__Sección del documento__:

No hay nadie a quien no le guste viajar, o en su mayoría eso es lo que parece. Viajar pasó de ser una actividad a ser un propósito, una meta, una necesidad, una ilusión que promete no tener comparación con ninguna otra cosa. Tal parece que ya no importa el dinero que se necesite para viajar ni saber a dónde se va a llegar, simplemente el que quiere viajar viaja y ya.
Hasta las conversaciones ya tienen un tinte ‘viajero’. Preguntas como a dónde has ido, a dónde te gustaría ir, cuál es el próximo viaje son más relevantes que saber la edad de las personas o qué libro están leyendo. Además, creo que coincidimos en que los timelines de todas nuestras redes sociales están llenas de las fotos de los viajes de nuestros familiares, amigos y conocidos. Y, como siempre me dice una amiga chilena que hice -precisamente en un viaje-, “me encanta que la gente presuma a dónde va.”
El mundo es más claro para mí gracias a eso. Debo confesar que en el colegio se me dificultaba mucho la geografía y en la universidad las clases de historia, no era buena memorizando fechas, nombres de guerras y batallas ni contextos sociales. Sin embargo, desde que salí por primera vez del país, mis pasos me han llevado a aprender todos esos datos y detalles con los locales, con las personas que allí viven. Su forma de ser, como viven, los rasgos de su rostro, la timidez de sus sonrisas al hablar con un extraño -entre otros maravillosos detalles- hablan, explican y representan a su país.
Por eso quizá es que amo viajar, porque al llegar a otro lugar en el que todo es diferente a lo que estoy acostumbrada puedo sentir la vida de otra forma. El hecho de salir es enriquecedor, porque es una gran forma de darse cuenta de que la vida «no para, no espera, no avisa» como canta Jorge Drexler, y que está ocurriendo de muchas formas y en todos los rincones del planeta. En esos instantes es que me siento con millones de posibilidades, pues salen a flote partes inexploradas de mí en otras culturas e incluso otros idiomas.
Por supuesto que también es válido ser turista, cuya diferencia con el viajero es el tiempo que pasa en el destino desconocido. Hay ciudades que dan para precisamente ‘turistear’, para detallar con el lente de una cámara y visitar monumentos, esculturas, parques, museos y edificios icónicos. Y hasta ahí. Son lugares de paso, de conexión, sitios para sacarse la espinita de ‘Como es que voy a Brasil y no visito el Cristo Redentor, cómo es que voy a Nueva York y no conozco el Empire State’. Pero no cabe duda que hay unas ciudades en especial que sí valen la pena ver más allá de esos atractivos comunes, que han sido fotografiados millones de veces desde el mismo ángulo, y que parecen no ser todavía bien exploradas.

__Material proporcionado__:
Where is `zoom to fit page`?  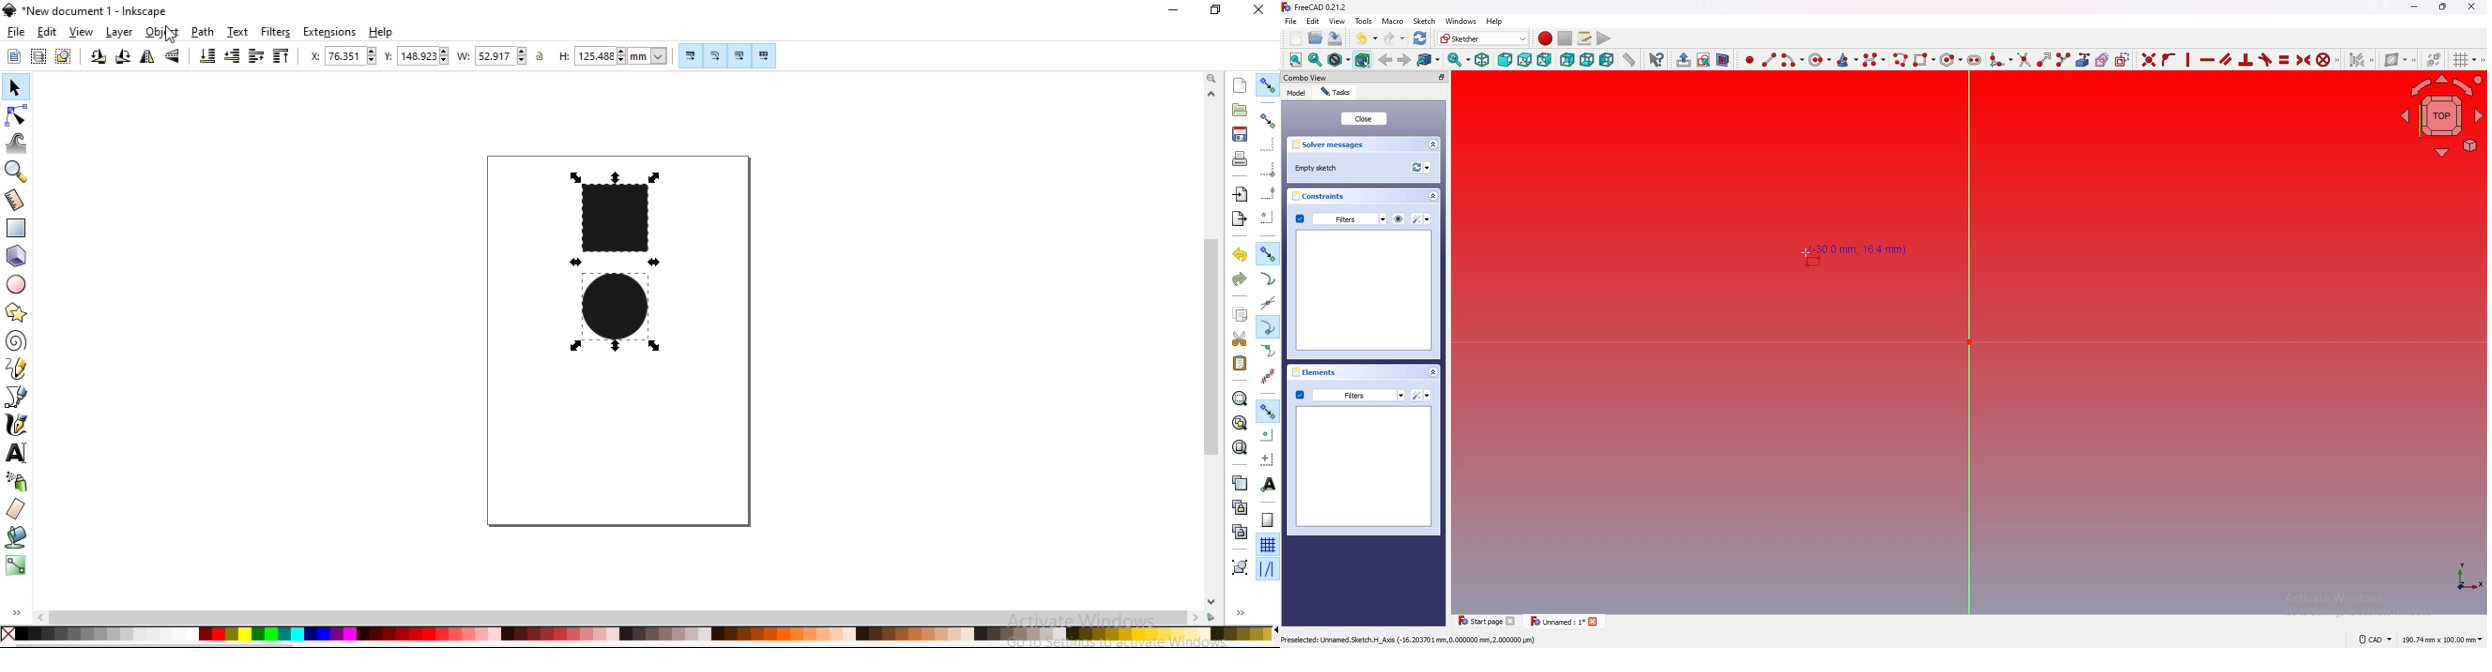 zoom to fit page is located at coordinates (1240, 447).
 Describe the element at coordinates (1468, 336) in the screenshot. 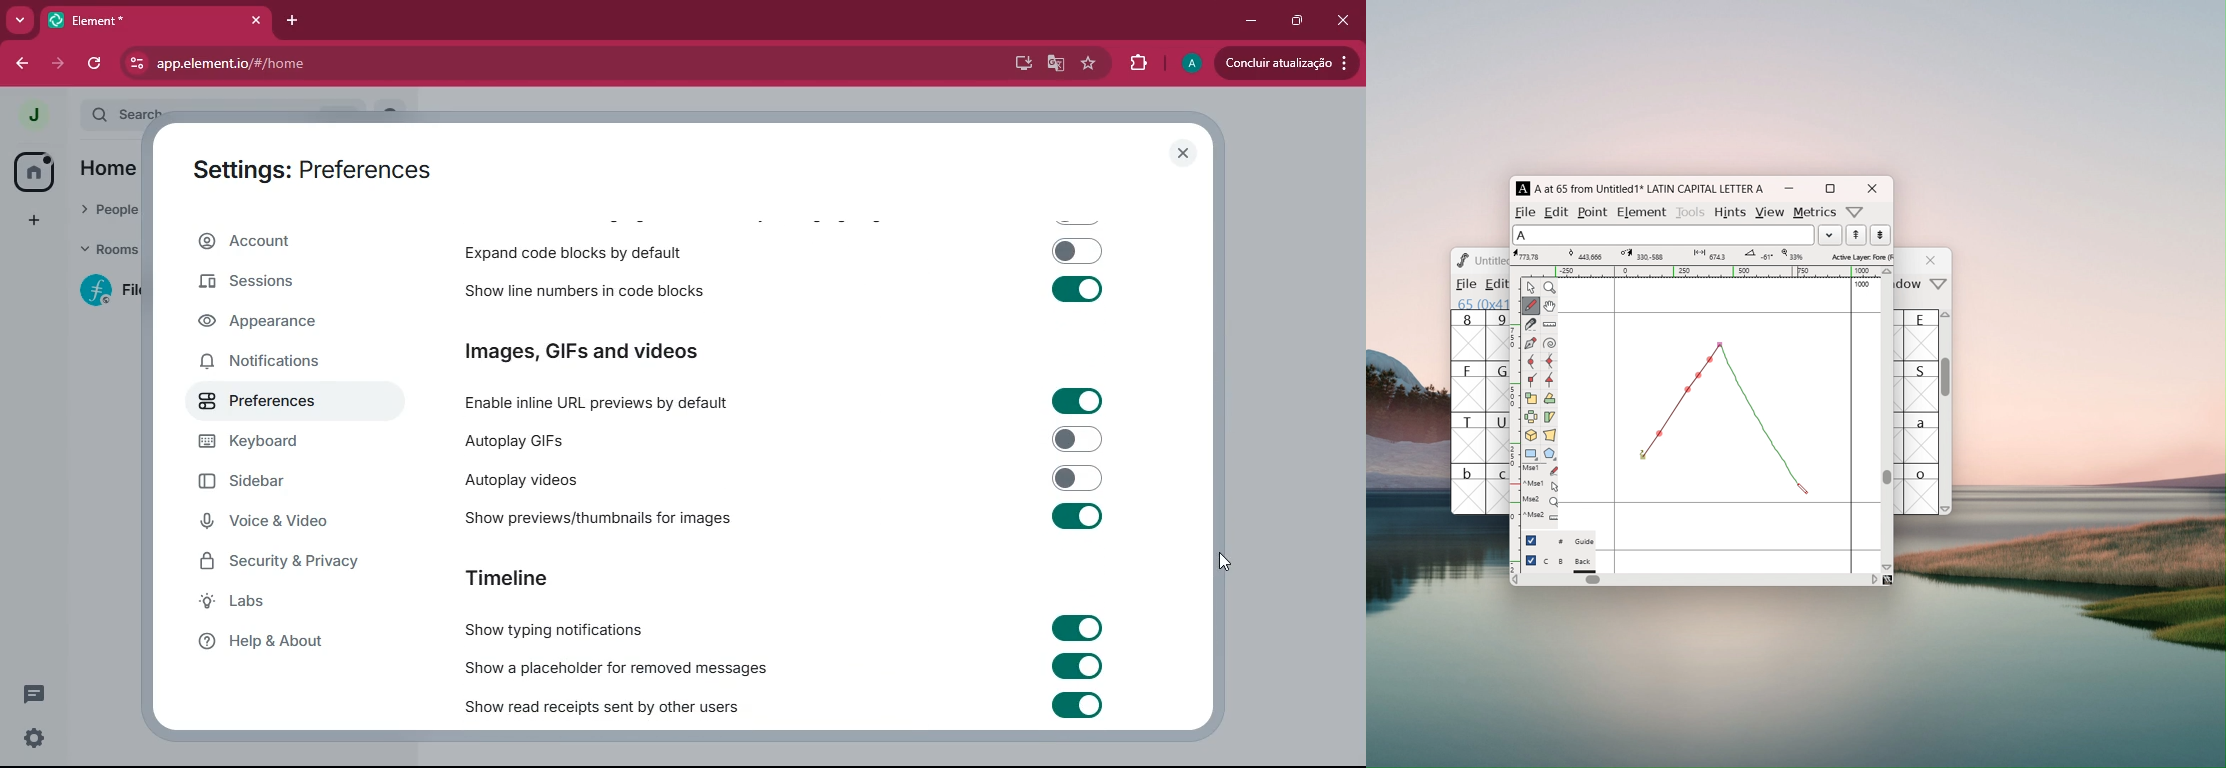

__Lo que se pide__:
A. Actualiza el fragmento del texto sobre viajar que va desde "Por supuesto que" hasta "todavía bien exploradas.", ambos incluidos, y cambia "museos" por "mercados".
B. Indica si cada afirmación concuerda con el texto sobre viajar y respalda cada respuesta con las palabras exactas del texto: (i) a quien escribe le costaba la geografía en el colegio; (ii) según el texto, lo que distingue al turista del viajero es el dinero que gasta; (iii) la amiga chilena fue conocida durante un viaje.
C. Prosigue el texto sobre viajar a partir del punto en que se detiene.
Las líneas no guardan ninguna relación con el texto sobre viajar.

__Respuestas redactadas__:
A.
Por supuesto que también es válido ser turista, cuya diferencia con el viajero es el tiempo que pasa en el destino desconocido. Hay ciudades que dan para precisamente ‘turistear’, para detallar con el lente de una cámara y visitar monumentos, esculturas, parques, mercados y edificios icónicos. Y hasta ahí. Son lugares de paso, de conexión, sitios para sacarse la espinita de ‘Como es que voy a Brasil y no visito el Cristo Redentor, cómo es que voy a Nueva York y no conozco el Empire State’. Pero no cabe duda que hay unas ciudades en especial que sí valen la pena ver más allá de esos atractivos comunes, que han sido fotografiados millones de veces desde el mismo ángulo, y que parecen no ser todavía bien exploradas.

B.
(i) Sí: "en el colegio se me dificultaba mucho la geografía".
(ii) No: "cuya diferencia con el viajero es el tiempo que pasa en el destino desconocido".
(iii) Sí: "una amiga chilena que hice -precisamente en un viaje-".

C.
Déjeme decirle algo: atreverse a comer snacks callejeros, mientras se pasea por barrios tradicionales en compañía de un local, que ya sea en su idioma o en un inglés enredado -pero entendible- le va contando cosas de ese lugar no tiene precio.
Por eso, no sea un turista, no solo eso, dese la oportunidad de relacionarse con las personas oriundas de ese nuevo lugar que conoce, que ellas lo guíen, que le hablen si les gusta la comida dulce o si prefieren los vegetales, que le cuenten a qué hora son normalmente los atardeceres, qué música bailan en las fiestas, qué piensan del matrimonio. Y así, cuando usted regrese a su país y le pregunten qué tal es ese lugar, usted no se quede corto sino tenga miles de historias por contar y anime a los demás a tener esa aventura. ¡Seamos viajeros! Si vamos a estar de paso, pues que ese tiempo valga la pena y sea suficiente para dejar huellas imborrables, unos con otros.
Desde 1980, cada 27 de septiembre, se celebra el Día Mundial del Turismo, en memoria del día en que la Organización Mundial del Turismo (OMT) comenzó a fomentar el turismo. Hoy recuerdo en especial a todas aquellas personas de diferentes nacionalidades con las que he cruzado el camino porque gracias a que he visitado su hogar, tanto su casa como su país, mi manera de pensar ha cambiado y es más abierta a vivir en la diferencia.
El turismo es una actividad que debemos aprovechar para motivar a otros a que se atrevan a salir, a que no teman a los rumbos desconocidos que traen otros lugares, y así contribuir de muchas formas al desarrollo y visibilización de otras poblaciones. Ese es el mejor regalo de un viaje.
Que cada día tengamos más posibilidades de salir y adentrarnos en la cultura de otros es clave para entender que el mundo desde siempre ha sido diverso y eso es lo que lo hace especial. En él habitamos personas de todos los tamaños, contexturas, color de piel, religiones, profesiones, oficios. Es muy claro que todos somos diferentes, así que eso en vez de seguir generando discordia e intolerancia, debería unirnos en la misma misión: hacer este planeta más feliz.
Twitter: @Olarevuccello
Excelente artículo. Lo mejor de viajar es mezclarse entre la gente, sin prejuicios, compartiendo con ellos y aprendiendo, sobre todo. Creo que al volver, tu no recuerdas el lugar que visitaste, sino más las personas que se cruzaron en tu camino. Te dejo mi blog para que le eches un ojo, tal vez podamos trabajar juntos alguna vez: http://blogs.eltiempo.com/filho-da-terra/ Un saludo!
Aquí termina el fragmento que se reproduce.